1. In Program.cs, before the statement that throws an exception, add statements to get the name of the namespace of the Program class, and then write it to the console, as shown in the following code:

   string name = typeof(Program).Namespace ?? "<null>";
   Console.WriteLine($"Namespace: {name}");
   

2. In Visual Studio, navigate to Debug | Start Without Debugging.
3. The output in the console window will show the result of running your application, including that the hidden Program class was defined without a namespace, as shown in the following output:

   Namespace: <null>
   

4. Press any key to close the console app window and return to Visual Studio.

Adding a second project using Visual Studio

Let’s add a second project to our solution to explore how to work with multiple projects:

1. In Visual Studio, navigate to File | Add | New Project….

   Warning! The above step adds a new project to the existing solution. Do NOT navigate to File | New | Project…, which instead is meant to be used to create a new project and solution (although the dialog box has a dropdown to choose to add to an existing solution too).

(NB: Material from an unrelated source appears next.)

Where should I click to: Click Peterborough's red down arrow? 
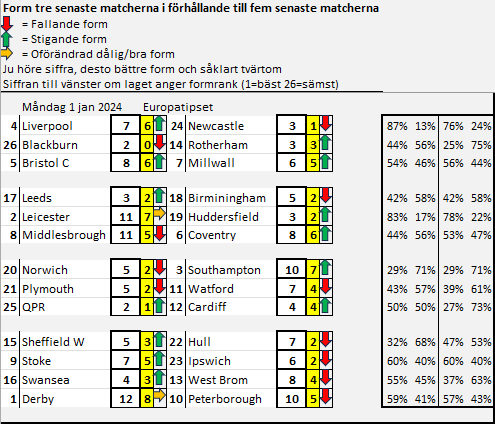tap(326, 397)
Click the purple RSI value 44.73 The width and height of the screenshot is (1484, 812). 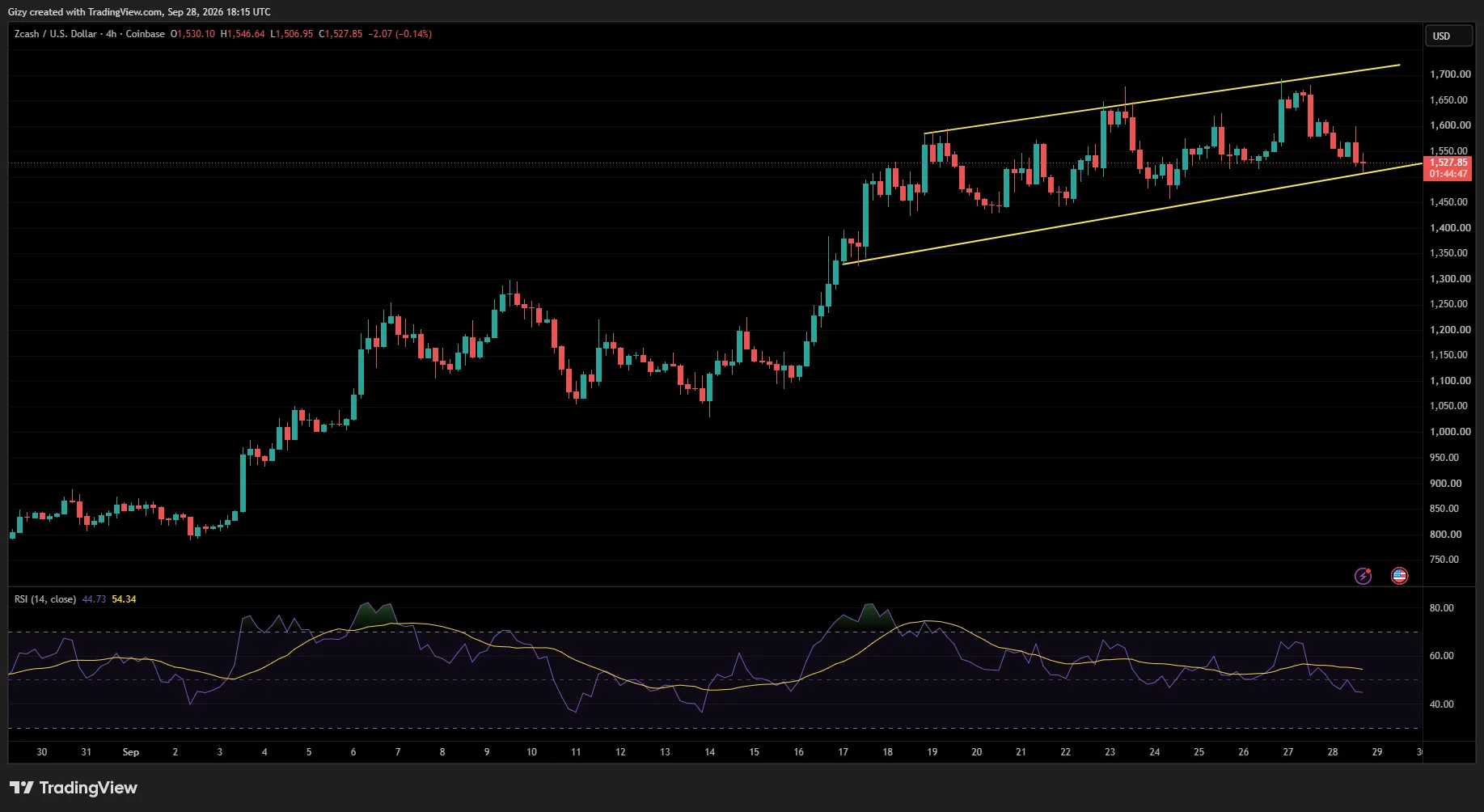coord(94,599)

2. In the Add a new project dialog, in Recent project templates, select Console App [C#], and then click Next.
3. In the Configure your new project dialog, for Project name, enter AboutMyEnvironment, leave the location as C:\cs13net9\Chapter01, and then click Next.
4. In the Additional information dialog, select .NET 9.0 (Standard Term Support) and select the Do not use top-level statements checkbox.

5. Click Create.
6. In the AboutMyEnvironment project, in Program.cs, note the statements to define a namespace that matches the project name, an internal class named Program, and a static method named Main with a parameter named args that returns nothing (void), as shown in the following code:

   namespace AboutMyEnvironment
   {
     internal class Program
     {
       static void Main(string[] args)
       {
         Console.WriteLine("Hello, World!");
       }
     }
   }
   

7. In Program.cs, in the Main method, replace the existing Console.WriteLine statement with statements to output the current directory, the version of the operating system, and the namespace of the Program class, as shown in the following code:

   Console.WriteLine(Environment.CurrentDirectory);
   Console.WriteLine(Environment.OSVersion.VersionString);
   Console.WriteLine("Namespace: {0}",
     typeof(Program).Namespace ?? "<null>");
   

8. In Solution Explorer, right-click the Chapter01 solution, and then select Configure Startup Projects….
9. In the Solution ‘Chapter01’ Property Pages dialog box, set Startup Project to Current selection, and then click OK.
10. In Solution Explorer, click the AboutMyEnvironment project (or any file or folder within it), and note that Visual Studio indicates that AboutMyEnvironment is now the startup project by making the project name bold.

11. Navigate to Debug | Start Without Debugging to run the AboutMyEnvironment project, and note the result, as shown in the following output and Figure 1.8:

    C:\cs13net9\Chapter01\AboutMyEnvironment\bin\Debug\net9.0
    Microsoft Windows NT 10.0.26100.0
    Namespace: AboutMyEnvironment
    

Figure 1.8: Running a console app in a Visual Studio solution with two projects

12. Press any key to close the console app window and return to Visual Studio.

    When Visual Studio runs a console app, it executes it from the <projectname>\bin\Debug\net9.0 folder. It will be important to remember this when we work with the filesystem in later chapters. When using VS Code, or more accurately, the dotnet CLI, it has different behavior, as you are about to see.